If you’re looking to buy, you probably already started building your checklist of things to consider: asking price, lot size, neighborhood safety, proximity to parks and schools… but what about a homeowners’ association?
While simply hearing “HOA” can conjure up visions of extra dollar signs and red tape – there are definite advantages to being a part of a community that has one. But before we get to that, what is a homeowners’ association?
An HOA is an organization within a residential community that creates and enforces the rules for that community. Those rules can cover anything from how the neighborhood looks, to where you can park, noise levels, etc. You can find them in condominium or town home complexes and even private neighborhoods. Sometimes they are self-managed (by volunteers from the neighborhood they govern) or are managed by an outside management company. Depending on the association, residents are required to pay a certain amount of fees or dues on a regular basis (monthly, quarterly, etc.). Those dues help pay for the upkeep of community areas like parks, landscaping, and even sometimes neighborhood road conditions.
The Community Associations Institute estimates that in 2015, there were between 336,000 and 338,000 community associations throughout the nation. Nevada has more than 3,000.
Whether you love the idea of them or hate them, there are things to consider on both sides. Let’s take a look:
- Neighborhood appearance – Part of following HOA rules includes keeping your property looking nice – that means no peeling paint, overgrown lawns or yards covered in weeds. Depending on your HOA, some associations may even handle lawn care and snow removal, which equals less work for you. Following these rules will not only keep your neighborhood looking sharp, but will also help your curb appeal and home value rise if and when you decide to sell your property down the road.
- Community amenities – Many HOAs use money from your fees to maintain community areas like parks, recreation areas and in some cases, community pools. Using these areas don’t cost you anything extra and you can ensure they stay looking nice.
- Building camaraderie – Many HOAs help build a sense of community by organizing neighborhood-wide events and gatherings like block parties, family game nights or holiday carnivals.
- Dispute mediation – Because of all the enforceable rules, you’re likely to have fewer neighbor disputes (because there are penalties for not following them). And if an issue does pop up, the HOA would be the one to address it with your neighbor and not you.
- Changes need approval – While following the rules keeps your neighborhood looking nice, it also can limit the changes you can make to the exterior of your house and/or your front and back yards. Many associations require that you get written approval before changing the color of your house or building that patio that you’ve wanted to add to your backyard.
- Recurring costs – Keeping up appearances isn’t cheap and those monthly/quarterly fees that you pay to the association can really build up over time. You want to make sure you factor in those expenses when determining if your property falls within your budget.

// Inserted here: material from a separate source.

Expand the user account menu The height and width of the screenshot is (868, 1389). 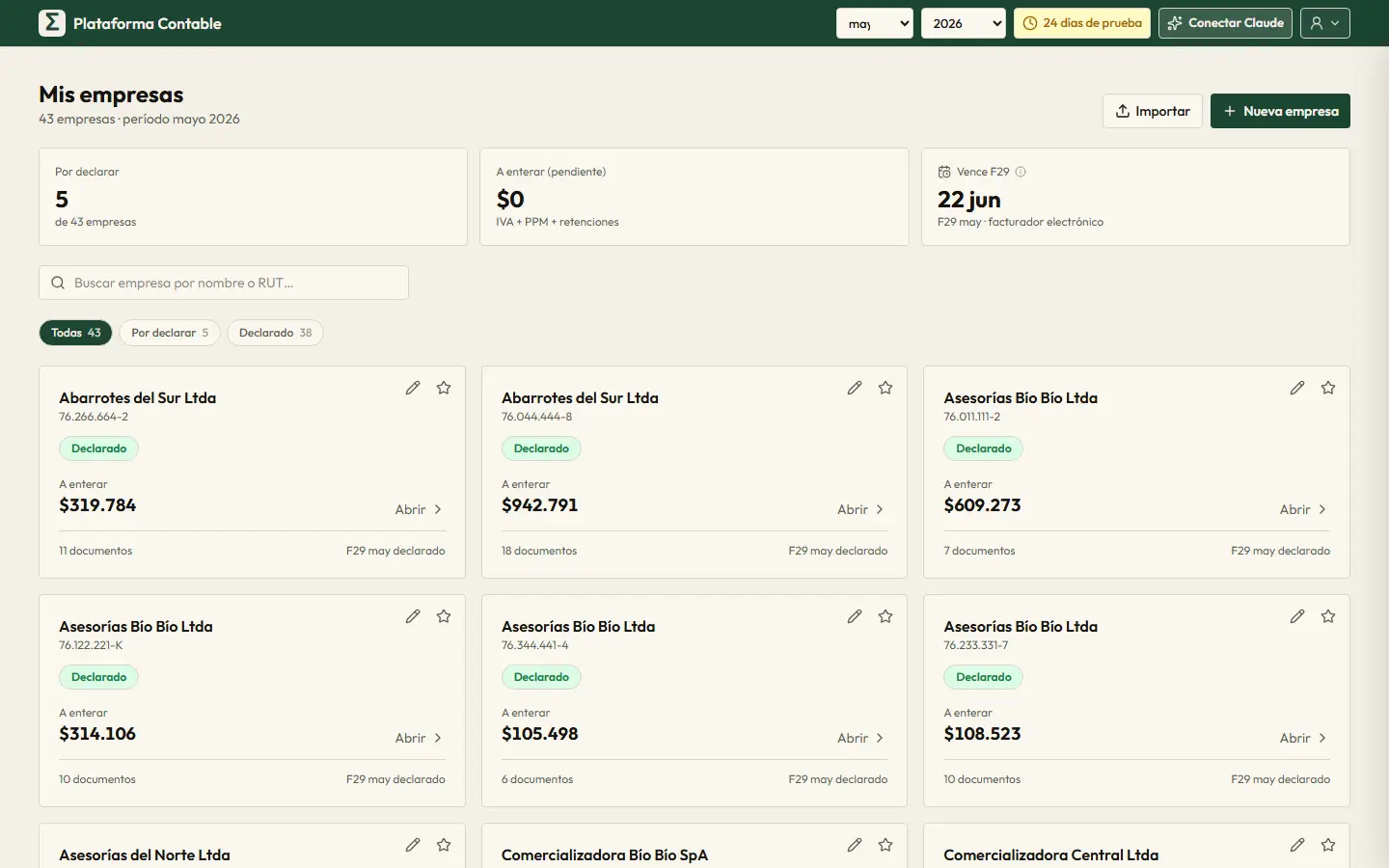pos(1325,23)
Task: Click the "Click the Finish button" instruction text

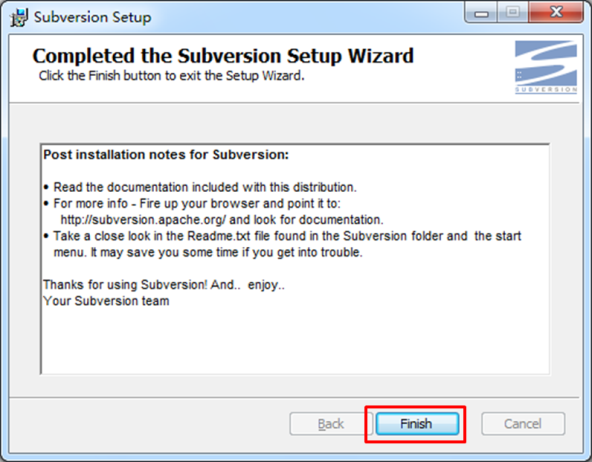Action: 171,75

- Extra assessments – On top of the regular dues, the HOA can slap you with extra fees if you fail to follow the rules. Didn’t pull those weeds within the required time frame? Your new satellite dish cord isn’t painted to match your house? While they usually give you a warning and a deadline to get back in compliance, failure to do so won’t be cheap.
- Poor management – Some HOAs are made up of volunteer community members that have full-time jobs on the side. If they don’t have enough time to devote to community management, problems or important matters can fall through the cracks. To remedy this problem, other associations hire a management company to oversee things. However, some feel the downside to this is that the company doesn’t have a direct tie to the community and could seem “out of touch” with the neighborhood needs.
One last tip
Before you make your final decision, ask to get a copy of the association’s rules and bylaws. Make sure what they require are all things that you can honestly live with. If you’re the kind of person who doesn’t like to be told what to do, your frustrations could outweigh the perks.
And it wouldn’t hurt to take a peek at the financial records and minutes from the regular board meetings. It will give you an inside look at how the association is really managed.